Review: 'Blitz' finds its grieving heart and a spirit that soars
Sir Steve McQueen's "Blitz," now in theaters, is an indisputably good movie.
Sir Steve McQueen's "Blitz," now in theaters ahead of its Apple TV+ debut on Nov. 22, is an indisputably good movie. But from British writer-director McQueen, the first Black filmmaker to win a best picture Oscar (for 2013's "12 Years a Slave"), we expect great things (see "Hunger," "Shame" "Widows," "Small Axe"). And though it tries mightily, "Blitz" misses the mark.
What a shame since all the elements are in place for something extraordinary. Set against the German bombings of London during WW2, "Blitz" is an epic with a core of intimacy involving a heart-piercing Saoirse Ronan as Rita, a distraught single mother trying to find her runaway, mixed-race, nine-year-old son George (Elliott Heffernan, outstanding) amid the chaos of war.
"Blitz" starts with Rita, who works in a munitions factory and lives in London with George and her father, Gerald (a sublime turn from musician Paul Weller), arranging to evacuate her son far away from the constant air assaults. Other parents are also putting children by the thousands on trains into the safer countryside. but George resists vehemently. "I hate you," he lies to Rita.

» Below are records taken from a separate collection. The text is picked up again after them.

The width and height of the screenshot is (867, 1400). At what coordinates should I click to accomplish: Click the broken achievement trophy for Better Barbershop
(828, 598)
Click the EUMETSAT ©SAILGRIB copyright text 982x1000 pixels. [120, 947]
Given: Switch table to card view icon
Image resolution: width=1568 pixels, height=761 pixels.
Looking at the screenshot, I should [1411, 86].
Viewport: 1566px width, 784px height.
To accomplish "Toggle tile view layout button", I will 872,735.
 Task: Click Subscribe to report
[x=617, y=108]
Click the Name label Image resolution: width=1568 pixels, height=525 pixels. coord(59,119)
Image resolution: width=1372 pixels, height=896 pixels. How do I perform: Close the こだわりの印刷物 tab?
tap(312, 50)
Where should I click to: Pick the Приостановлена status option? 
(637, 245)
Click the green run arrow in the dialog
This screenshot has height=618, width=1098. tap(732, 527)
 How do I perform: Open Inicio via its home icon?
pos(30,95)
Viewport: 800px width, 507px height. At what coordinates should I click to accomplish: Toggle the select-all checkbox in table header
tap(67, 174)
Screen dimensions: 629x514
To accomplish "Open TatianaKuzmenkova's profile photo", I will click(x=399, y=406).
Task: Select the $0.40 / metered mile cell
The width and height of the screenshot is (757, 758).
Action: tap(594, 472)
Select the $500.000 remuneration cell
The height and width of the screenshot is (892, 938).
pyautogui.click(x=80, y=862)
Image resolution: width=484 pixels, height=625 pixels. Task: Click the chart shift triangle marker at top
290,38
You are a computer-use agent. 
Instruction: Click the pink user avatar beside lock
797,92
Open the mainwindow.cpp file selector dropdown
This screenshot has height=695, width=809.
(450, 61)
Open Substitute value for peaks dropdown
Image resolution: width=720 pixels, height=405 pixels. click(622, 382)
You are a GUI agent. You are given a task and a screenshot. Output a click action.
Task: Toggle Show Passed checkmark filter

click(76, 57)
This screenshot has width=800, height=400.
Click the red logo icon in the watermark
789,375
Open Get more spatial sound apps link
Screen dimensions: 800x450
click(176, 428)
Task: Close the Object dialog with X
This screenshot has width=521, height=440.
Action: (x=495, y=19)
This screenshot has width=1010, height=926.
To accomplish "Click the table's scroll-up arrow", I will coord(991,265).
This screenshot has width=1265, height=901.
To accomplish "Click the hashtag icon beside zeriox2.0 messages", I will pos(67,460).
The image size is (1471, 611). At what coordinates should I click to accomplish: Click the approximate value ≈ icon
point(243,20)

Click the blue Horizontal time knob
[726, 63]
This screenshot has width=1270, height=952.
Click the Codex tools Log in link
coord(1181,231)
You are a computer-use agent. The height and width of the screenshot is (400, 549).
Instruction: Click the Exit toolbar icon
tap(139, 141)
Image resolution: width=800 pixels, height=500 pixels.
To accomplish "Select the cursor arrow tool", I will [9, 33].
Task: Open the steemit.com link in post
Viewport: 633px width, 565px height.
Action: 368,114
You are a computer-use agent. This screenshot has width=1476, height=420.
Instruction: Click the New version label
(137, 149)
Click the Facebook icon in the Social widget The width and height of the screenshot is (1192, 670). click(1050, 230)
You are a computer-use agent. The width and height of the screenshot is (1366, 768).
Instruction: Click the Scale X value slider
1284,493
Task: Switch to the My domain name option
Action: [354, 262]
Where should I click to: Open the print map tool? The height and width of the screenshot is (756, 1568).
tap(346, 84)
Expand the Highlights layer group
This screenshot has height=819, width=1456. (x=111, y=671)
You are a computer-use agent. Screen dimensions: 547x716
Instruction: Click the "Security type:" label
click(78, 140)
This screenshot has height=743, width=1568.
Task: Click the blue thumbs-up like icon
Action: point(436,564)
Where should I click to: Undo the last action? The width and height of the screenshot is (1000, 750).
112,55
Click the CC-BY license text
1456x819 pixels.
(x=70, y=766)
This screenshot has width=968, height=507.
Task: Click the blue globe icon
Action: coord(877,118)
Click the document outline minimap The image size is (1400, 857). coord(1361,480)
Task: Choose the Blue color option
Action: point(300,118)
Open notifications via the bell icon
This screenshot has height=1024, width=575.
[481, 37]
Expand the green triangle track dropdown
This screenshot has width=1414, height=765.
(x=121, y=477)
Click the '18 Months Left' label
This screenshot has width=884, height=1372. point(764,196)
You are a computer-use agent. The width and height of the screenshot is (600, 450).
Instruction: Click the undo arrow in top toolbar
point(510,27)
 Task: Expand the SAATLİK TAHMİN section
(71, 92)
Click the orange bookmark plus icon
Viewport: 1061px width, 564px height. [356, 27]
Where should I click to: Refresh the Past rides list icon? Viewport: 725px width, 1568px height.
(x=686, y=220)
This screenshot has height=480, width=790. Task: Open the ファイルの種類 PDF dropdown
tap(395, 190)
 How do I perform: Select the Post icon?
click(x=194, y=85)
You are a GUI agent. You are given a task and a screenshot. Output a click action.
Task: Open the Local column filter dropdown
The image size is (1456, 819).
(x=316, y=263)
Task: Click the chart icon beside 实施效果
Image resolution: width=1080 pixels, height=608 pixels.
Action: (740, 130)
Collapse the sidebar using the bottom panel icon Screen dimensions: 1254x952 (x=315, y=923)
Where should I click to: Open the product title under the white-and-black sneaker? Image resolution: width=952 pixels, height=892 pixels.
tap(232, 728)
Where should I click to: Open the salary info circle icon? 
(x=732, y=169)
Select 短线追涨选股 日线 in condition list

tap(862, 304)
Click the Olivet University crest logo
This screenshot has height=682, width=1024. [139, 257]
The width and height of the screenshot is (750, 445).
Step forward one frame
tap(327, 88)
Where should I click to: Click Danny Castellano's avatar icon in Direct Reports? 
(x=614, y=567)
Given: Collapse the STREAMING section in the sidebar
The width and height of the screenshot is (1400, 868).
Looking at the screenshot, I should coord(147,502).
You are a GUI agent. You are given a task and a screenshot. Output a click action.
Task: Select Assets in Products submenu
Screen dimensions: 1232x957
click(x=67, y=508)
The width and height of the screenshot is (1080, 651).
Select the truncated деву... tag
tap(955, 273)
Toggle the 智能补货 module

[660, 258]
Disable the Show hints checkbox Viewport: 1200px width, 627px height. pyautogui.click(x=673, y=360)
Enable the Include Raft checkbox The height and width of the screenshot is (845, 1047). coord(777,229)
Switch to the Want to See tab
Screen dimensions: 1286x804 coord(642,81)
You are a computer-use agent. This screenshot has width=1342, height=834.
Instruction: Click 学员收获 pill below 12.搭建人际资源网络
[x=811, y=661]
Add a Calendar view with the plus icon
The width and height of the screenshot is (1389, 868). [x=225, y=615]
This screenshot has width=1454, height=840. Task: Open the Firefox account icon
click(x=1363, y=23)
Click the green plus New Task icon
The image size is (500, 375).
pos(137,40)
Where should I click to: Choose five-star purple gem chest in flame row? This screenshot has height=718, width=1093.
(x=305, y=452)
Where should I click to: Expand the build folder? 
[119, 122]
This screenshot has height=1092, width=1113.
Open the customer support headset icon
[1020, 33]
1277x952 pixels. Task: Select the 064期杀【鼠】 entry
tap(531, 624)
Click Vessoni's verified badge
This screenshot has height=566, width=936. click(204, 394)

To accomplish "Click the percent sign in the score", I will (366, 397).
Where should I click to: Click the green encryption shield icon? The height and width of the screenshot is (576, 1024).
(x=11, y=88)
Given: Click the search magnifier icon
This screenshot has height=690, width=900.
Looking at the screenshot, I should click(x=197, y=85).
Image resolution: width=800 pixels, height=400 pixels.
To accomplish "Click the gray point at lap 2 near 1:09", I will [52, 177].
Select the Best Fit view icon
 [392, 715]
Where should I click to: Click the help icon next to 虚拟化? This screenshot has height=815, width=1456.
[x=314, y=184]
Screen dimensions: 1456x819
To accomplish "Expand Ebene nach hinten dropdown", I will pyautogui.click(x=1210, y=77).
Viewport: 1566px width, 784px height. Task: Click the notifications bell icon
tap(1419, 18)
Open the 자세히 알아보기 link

Before George is halfway to his destination, he bolts from the train, determined to walk back home to London. George's escape is unknown at first to Rita. We see her on the factory floor singing a comfort tune for BBC radio called "Winter Coat," written by McQueen and composer Nicholas Britell and well deserving of an Oscar attention in the best song category.
When she learns George is missing, Rita turns to Jack (Harris Dickinson), a police friend who yearns to be more than friends. But harrowing scenes of citizens nearly drowned in flooded bomb shelters leave no time for wartime romance or the cliches of the genre.
Ronan is a stirring screen presence, but the film belongs to young Heffernan who anchors every scene with raw emotion. George's situation is dangerously fraught and allows McQueen to arrange his script in the Charles Dickens manner, like a series of misadventures.
Along the way, George tries to hold to the ground as the ground keeps shifting with bombs turning streets into rubble, images stunningly captured by Yorick Le Saux's searching camera. We gaze in horror as George falls into the clutches of two Dickensian villains out of "Oliver Twist" (Stephen Graham and Kathy Burke) who teach the boy to pick the pockets of the dead.
"Blitz" hits hardest when McQueen catches, sometimes out of the corner of his eye, the diversity of London often ignored in other films of the period. It's impossible not to be angered and moved as George endures racist bullying. The boy never knew his father (CJ Beckford), a Grenadian- deported after a scuffle with white tormentors.
George finds a supportive surrogate father in Ife (Benjamin Clémentine, wonderful ), an air raid warden and Nigerian immigrant whose situation speaks to the toxic anti-immigrant bias still coursing through present-day war zones, personal and global.
Even as McQueen overcrowds his two-hour film with social issues and teaching moments, "Blitz" locates its moral center by seeing war through the eyes of a biracial child forced to grow up too fast. In these scenes, undiluted by sentiment, sermonizing and clumsy contrivance, "Blitz" finds its grieving heart and a spirit that soars.